The Brancatelli File



May 4, 2000 -- I know you come to this little portion of Cyberspace in search of my brilliant insight, my snappy wit, my laser-focused logic and my unstinting willingness to throw my mind, body and spirit against the monolithic blue meanies who make our lives on the road a living purgatory.

I am disappointed to report that this week, at least, I am speechless. I simply do not know what to make of these news items. They all seem so bizarre, so outrageous and so mind-numbingly inexplicable that I have nothing so say.

In fact, I'll just pass these disparate bits information on to you and let you draw your own conclusions. So, without further ado and without editorial comment, and, as Rod Serling used to say in a totally different Twilight Zone, submitted for your approval…

Lufthansa has threatened to ban complimentary copies of the Financial Times from its aircraft because airline executives are infuriated that the newspaper has obtained internal Lufthansa documents and reported negative information about the German carrier.

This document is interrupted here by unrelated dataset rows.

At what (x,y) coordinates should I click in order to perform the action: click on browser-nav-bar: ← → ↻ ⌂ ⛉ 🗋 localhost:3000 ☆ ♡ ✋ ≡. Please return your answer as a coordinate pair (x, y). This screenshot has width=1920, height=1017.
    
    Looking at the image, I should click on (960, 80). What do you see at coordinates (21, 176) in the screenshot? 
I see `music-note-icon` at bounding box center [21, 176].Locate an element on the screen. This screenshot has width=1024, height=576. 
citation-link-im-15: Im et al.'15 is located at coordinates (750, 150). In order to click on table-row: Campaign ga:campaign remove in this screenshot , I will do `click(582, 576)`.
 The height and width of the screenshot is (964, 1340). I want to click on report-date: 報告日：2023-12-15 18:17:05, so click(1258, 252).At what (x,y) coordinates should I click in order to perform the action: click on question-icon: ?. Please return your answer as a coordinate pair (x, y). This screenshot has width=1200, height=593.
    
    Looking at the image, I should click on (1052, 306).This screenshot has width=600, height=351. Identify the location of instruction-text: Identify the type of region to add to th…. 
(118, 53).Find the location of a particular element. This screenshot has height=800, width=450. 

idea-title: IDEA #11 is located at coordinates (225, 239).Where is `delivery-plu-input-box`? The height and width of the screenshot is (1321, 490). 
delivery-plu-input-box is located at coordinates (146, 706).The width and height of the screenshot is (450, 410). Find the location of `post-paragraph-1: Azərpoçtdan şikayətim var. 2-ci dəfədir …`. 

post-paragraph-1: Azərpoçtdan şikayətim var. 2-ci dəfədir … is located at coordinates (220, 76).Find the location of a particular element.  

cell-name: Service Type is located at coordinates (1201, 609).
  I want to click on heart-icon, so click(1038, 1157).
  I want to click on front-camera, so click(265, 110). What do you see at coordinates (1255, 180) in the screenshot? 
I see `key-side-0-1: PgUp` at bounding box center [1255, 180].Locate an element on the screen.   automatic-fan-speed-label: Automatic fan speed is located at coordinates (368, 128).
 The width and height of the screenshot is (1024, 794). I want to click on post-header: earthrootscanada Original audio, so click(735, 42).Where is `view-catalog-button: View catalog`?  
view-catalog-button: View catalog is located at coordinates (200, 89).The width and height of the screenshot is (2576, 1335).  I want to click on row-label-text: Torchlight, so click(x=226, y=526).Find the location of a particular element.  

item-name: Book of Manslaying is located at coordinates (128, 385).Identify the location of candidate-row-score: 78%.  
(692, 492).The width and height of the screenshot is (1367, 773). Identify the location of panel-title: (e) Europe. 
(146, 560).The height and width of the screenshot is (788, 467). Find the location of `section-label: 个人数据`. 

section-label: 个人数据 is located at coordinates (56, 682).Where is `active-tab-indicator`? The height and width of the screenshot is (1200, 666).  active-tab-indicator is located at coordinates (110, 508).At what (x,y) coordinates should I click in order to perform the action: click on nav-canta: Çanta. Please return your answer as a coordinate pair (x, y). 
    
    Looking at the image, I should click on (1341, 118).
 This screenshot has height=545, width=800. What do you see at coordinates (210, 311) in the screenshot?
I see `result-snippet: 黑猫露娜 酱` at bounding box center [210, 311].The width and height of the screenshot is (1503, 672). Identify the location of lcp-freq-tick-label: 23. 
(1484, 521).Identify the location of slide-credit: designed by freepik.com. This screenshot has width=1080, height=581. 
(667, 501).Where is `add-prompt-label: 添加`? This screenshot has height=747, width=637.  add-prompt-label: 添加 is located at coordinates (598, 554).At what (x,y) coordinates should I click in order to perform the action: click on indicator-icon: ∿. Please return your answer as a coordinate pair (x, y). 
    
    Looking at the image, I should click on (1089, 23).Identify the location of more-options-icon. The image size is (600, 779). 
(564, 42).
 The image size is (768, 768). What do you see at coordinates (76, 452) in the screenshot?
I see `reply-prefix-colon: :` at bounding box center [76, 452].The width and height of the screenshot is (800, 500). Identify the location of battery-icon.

A day after the newspaper's new German edition reported the airline planned to sell investments to meet its profit targets for 2000, Lufthansa chief executive Juergen Weber imposed a one-day ban on in-flight distribution of the paper. The airline then wrote to the Financial Times and threatened to ban it forever if it published any more confidential information.

Swedish maids are seeking protection from male hotel guests who become "over excited" after watching televised pornography. The Swedish Hotel Workers Federation wants maids to be given alarms and be allowed to work in pairs. "We have to dry off sticky television screens, clean stained sheets and pick up used tissues," maids told a Swedish newspaper. Sweden's Equality Minister, Margareta Winberg, said Swedish politicians and civil servants should boycott hotels where pornography is available on in-room television systems. But Prime Minister Goran Persson told a newspaper that he had other priorities on the road. "It's more important that the hotel room is quiet, clean and comfortable than whether it has television channels showing porn," he said.

British Airways is paying a passenger about $150,000 in compensation after her luggage apparently was stolen at London's Heathrow Airport. Victoria Beckham flew from Miami to London and transferred to a Manchester flight last month, but the bags never arrived at Manchester. The three lost cases contained clothes, Beckham's work and personal items. "We are extremely sorry for the inconvenience caused and have apologized to her," a BA spokeswoman told a British newspaper. "A few items are believed to have gone missing at Heathrow." Why the solicitude and gigantic settlement? Victoria Beckham is better known as "Posh" Spice of the Spice Girls.

Nine maids at a Holiday Inn Express in Minneapolis were tired of low wages and what they perceived to be discriminatory working conditions and exploitation due to their Mexican nationality. Several of them led a unionization drive and won a vote last August. In October, however, the hotel fired the maids and general manager Kevin Koenig reported them as illegal aliens to the Immigration and Naturalization Service. The INS arrested and detained eight of the nine. But the local branch of the Hotel and Restaurant Employees Union filed complaints with the National Labor Relations Board and the Equal Employment Opportunity Commission. In December, the hotel signed a union contract. In January, while denying any wrongdoing, the hotel agreed to pay the nine former maids a total of $72,000. Late last month, the INS agreed to grant seven of the maids a two-year reprieve from deportation and to allow them to work in the United States.

Southwest spends 23 cents per passenger on food, according to statistics on airline spending for the fourth quarter of 1999. The airline, which only offers beverages and snack food on its flights, ranks lowest of the 10 major U.S. carriers. On average, the major airlines pay $4.81 per passenger on food. American spends the most ($8.44 per passenger), followed by United ($7.79), Continental ($5.23), Northwest ($4.97), Delta ($4.16), TWA and Alaska ($3.66 each), US Airways ($3.05) and America West ($1.47). Midwest Express, which wins raves for the food served on its limited route network, spent $9.89 a passenger.

The Massachusetts Commission Against Discrimination on Monday ordered Northwest to pay more than $200,000 to a former baggage handler who claims she was fired after cooperating in a sexual-harassment investigation. The woman, a 15-year Northwest employee, suffered a disabling back injury at Logan Airport in 1994. She said she was fired in 1995 after giving written testimony to state investigators in support of a sexual-harassment claim brought by the family of a Northwest employee who was murdered in 1992. The family settled its claim against Northwest in 1995; the murder has yet to be solved.